Девушка положила голову ему на плечо. От волос пахло рекой. Она задвигалась, но вовсе не отстраняясь.

– Если ты, – начал он и тут же потерял мысль. – Если не прекратишь, то я напрочь перестану соображать.

И почувствовал, что она улыбнулась.

Сначала Гаррет не понял, что его разбудило, кроме одного – оно было громким. Он выплыл из сна – сбитый с толку и потерявшийся. В незабранное ставнями окно лился свет. С улицы влетал стук и скрежет тележных колес по булыжникам.

Девушка сидела рядом, натягивая его простыни, чтобы прикрыться. Лицо у нее было решительным и мрачным. Дядя Роббсон стоял в дверях – он был бледным от ярости. При виде его Гаррет вспомнил про крик. Вот что его разбудило.

– Что, – проговорил дядя Роббсон, – за дерьмо перед моими глазами?

У Гаррета сердце ушло в пятки.

– Наших птиц мы, похоже, проспали, – заметила девушка.

8

Гаррет был на год и семнадцать дней старше брата, что с самого начала предопределило, кто они друг для друга. Когда они соревновались, как делают братья, Вэшш проигрывал.
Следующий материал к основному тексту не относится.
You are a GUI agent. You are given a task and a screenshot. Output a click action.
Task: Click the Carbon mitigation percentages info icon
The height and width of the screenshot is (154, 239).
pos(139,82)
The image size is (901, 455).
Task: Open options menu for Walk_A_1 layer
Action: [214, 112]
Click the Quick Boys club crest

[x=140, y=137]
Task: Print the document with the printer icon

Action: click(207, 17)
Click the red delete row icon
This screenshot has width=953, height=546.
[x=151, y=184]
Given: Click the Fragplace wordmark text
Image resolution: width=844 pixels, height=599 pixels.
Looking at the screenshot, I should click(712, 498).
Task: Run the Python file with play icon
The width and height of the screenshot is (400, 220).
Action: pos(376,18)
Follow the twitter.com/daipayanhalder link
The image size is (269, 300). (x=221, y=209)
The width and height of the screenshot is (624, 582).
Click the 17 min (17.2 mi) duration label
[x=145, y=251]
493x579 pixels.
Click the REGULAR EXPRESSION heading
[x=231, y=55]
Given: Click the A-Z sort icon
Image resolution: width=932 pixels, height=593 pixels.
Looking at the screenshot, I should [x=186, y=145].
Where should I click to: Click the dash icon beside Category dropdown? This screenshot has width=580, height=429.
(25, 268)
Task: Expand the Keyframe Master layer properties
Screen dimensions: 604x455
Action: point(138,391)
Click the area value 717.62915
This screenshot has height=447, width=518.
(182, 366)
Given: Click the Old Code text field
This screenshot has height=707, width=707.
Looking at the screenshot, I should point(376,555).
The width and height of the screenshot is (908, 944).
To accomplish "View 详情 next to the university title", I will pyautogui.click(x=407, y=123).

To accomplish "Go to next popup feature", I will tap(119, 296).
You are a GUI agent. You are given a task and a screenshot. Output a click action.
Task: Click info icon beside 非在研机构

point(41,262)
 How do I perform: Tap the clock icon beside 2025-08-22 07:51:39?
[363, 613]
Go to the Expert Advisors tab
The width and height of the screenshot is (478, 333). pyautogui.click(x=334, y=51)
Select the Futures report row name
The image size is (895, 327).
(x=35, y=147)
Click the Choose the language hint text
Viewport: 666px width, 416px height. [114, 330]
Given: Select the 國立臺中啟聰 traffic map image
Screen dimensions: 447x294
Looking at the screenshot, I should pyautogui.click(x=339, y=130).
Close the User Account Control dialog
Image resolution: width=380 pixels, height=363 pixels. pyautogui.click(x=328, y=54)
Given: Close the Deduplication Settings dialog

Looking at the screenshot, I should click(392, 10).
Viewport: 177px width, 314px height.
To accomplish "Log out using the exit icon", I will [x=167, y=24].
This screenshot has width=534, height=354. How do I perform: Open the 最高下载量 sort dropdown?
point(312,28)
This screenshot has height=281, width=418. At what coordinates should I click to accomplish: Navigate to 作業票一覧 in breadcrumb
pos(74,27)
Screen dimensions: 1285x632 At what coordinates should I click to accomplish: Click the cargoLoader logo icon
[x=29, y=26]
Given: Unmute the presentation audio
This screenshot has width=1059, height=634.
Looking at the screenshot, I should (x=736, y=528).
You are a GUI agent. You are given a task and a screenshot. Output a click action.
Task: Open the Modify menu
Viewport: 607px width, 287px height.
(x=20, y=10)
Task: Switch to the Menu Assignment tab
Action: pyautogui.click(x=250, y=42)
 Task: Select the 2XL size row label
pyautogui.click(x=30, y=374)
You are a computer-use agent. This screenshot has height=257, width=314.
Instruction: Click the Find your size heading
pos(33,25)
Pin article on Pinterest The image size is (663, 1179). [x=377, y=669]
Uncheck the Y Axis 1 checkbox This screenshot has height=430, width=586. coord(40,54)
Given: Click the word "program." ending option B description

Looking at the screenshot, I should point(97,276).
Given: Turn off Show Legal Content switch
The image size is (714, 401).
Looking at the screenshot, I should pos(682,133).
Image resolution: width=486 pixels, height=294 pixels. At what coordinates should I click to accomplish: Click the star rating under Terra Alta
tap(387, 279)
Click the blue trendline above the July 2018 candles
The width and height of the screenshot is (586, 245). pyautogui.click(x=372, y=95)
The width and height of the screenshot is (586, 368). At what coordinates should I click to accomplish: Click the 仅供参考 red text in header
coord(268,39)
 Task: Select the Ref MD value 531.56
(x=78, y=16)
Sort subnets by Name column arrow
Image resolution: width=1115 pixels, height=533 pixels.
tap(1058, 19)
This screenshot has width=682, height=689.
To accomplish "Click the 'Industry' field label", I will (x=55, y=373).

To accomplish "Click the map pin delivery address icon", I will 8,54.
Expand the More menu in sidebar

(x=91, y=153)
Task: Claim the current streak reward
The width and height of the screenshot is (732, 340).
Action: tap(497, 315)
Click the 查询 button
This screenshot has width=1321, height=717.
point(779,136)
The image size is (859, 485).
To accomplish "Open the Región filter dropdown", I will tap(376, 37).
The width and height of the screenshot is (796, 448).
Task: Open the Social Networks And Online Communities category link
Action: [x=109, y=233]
Когда надевали лучшие одежды на встречи и праздники с людьми своего сословья, Вэшшу доставались вещи, ношенные Гарретом год назад. В основном перешитые или с поменянными пуговицами. Когда приходили учителя, в письме и счете Гаррет всегда немного, но обгонял. Гаррет раньше Вэшша начал смотреть за поступлением грузов вместе с отцом. Он первым запевал семейные молитвы, первым занял комнаты попросторней, первым стал присутствовать на заседаниях магистратов. Сколько Вэшш ни старался, как ни трудился, Гаррет вечно оказывался впереди. Не то чтобы Вэшш не выигрывал ничего – просто он куда больше проигрывал. И сверх того, оба знали: неизбежно, как лето уступит зимним холодам, так и Гаррет был и будет чуточку лучше во всем.